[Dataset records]
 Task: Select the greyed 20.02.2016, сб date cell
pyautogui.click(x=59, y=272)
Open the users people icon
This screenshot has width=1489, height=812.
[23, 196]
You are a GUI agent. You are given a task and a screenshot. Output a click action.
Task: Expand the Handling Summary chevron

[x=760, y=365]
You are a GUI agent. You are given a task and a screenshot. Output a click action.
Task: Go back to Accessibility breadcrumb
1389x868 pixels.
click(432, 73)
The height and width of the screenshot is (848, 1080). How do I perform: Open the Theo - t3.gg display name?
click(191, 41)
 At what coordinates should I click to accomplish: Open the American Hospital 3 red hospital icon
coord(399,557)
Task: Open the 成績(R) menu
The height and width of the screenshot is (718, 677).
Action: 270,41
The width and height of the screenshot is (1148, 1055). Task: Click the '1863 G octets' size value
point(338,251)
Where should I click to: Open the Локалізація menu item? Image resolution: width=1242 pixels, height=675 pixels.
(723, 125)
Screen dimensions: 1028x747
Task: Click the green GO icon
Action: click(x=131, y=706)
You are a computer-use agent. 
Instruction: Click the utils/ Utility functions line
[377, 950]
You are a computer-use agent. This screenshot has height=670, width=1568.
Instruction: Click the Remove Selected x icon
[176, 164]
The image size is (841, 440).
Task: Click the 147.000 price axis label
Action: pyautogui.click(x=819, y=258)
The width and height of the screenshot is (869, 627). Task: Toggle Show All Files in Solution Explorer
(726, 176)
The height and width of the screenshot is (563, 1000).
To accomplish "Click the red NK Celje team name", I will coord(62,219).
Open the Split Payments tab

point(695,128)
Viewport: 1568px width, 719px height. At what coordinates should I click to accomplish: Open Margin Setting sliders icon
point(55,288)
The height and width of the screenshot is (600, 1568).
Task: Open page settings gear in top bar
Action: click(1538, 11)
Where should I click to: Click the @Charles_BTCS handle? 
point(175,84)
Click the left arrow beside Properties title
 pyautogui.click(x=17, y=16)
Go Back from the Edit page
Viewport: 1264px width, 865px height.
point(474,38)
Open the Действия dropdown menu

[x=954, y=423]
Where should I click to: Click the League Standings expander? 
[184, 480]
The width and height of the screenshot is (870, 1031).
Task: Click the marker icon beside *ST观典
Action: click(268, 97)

EXERCISE BRIEF:
Repeat every entry exactly as written above.

REPLY:
 Task: Select the greyed 20.02.2016, сб date cell
pyautogui.click(x=59, y=272)
Open the users people icon
This screenshot has width=1489, height=812.
[23, 196]
You are a GUI agent. You are given a task and a screenshot. Output a click action.
Task: Expand the Handling Summary chevron

[x=760, y=365]
You are a GUI agent. You are given a task and a screenshot. Output a click action.
Task: Go back to Accessibility breadcrumb
1389x868 pixels.
click(432, 73)
The height and width of the screenshot is (848, 1080). How do I perform: Open the Theo - t3.gg display name?
click(191, 41)
 At what coordinates should I click to accomplish: Open the American Hospital 3 red hospital icon
coord(399,557)
Task: Open the 成績(R) menu
The height and width of the screenshot is (718, 677).
Action: 270,41
The width and height of the screenshot is (1148, 1055). Task: Click the '1863 G octets' size value
point(338,251)
Where should I click to: Open the Локалізація menu item? Image resolution: width=1242 pixels, height=675 pixels.
(723, 125)
Screen dimensions: 1028x747
Task: Click the green GO icon
Action: click(x=131, y=706)
You are a computer-use agent. 
Instruction: Click the utils/ Utility functions line
[377, 950]
You are a computer-use agent. This screenshot has height=670, width=1568.
Instruction: Click the Remove Selected x icon
[176, 164]
The image size is (841, 440).
Task: Click the 147.000 price axis label
Action: pyautogui.click(x=819, y=258)
The width and height of the screenshot is (869, 627). Task: Toggle Show All Files in Solution Explorer
(726, 176)
The height and width of the screenshot is (563, 1000).
To accomplish "Click the red NK Celje team name", I will coord(62,219).
Open the Split Payments tab

point(695,128)
Viewport: 1568px width, 719px height. At what coordinates should I click to accomplish: Open Margin Setting sliders icon
point(55,288)
The height and width of the screenshot is (600, 1568).
Task: Open page settings gear in top bar
Action: click(1538, 11)
Where should I click to: Click the @Charles_BTCS handle? 
point(175,84)
Click the left arrow beside Properties title
 pyautogui.click(x=17, y=16)
Go Back from the Edit page
Viewport: 1264px width, 865px height.
point(474,38)
Open the Действия dropdown menu

[x=954, y=423]
Where should I click to: Click the League Standings expander? 
[184, 480]
The width and height of the screenshot is (870, 1031).
Task: Click the marker icon beside *ST观典
Action: click(268, 97)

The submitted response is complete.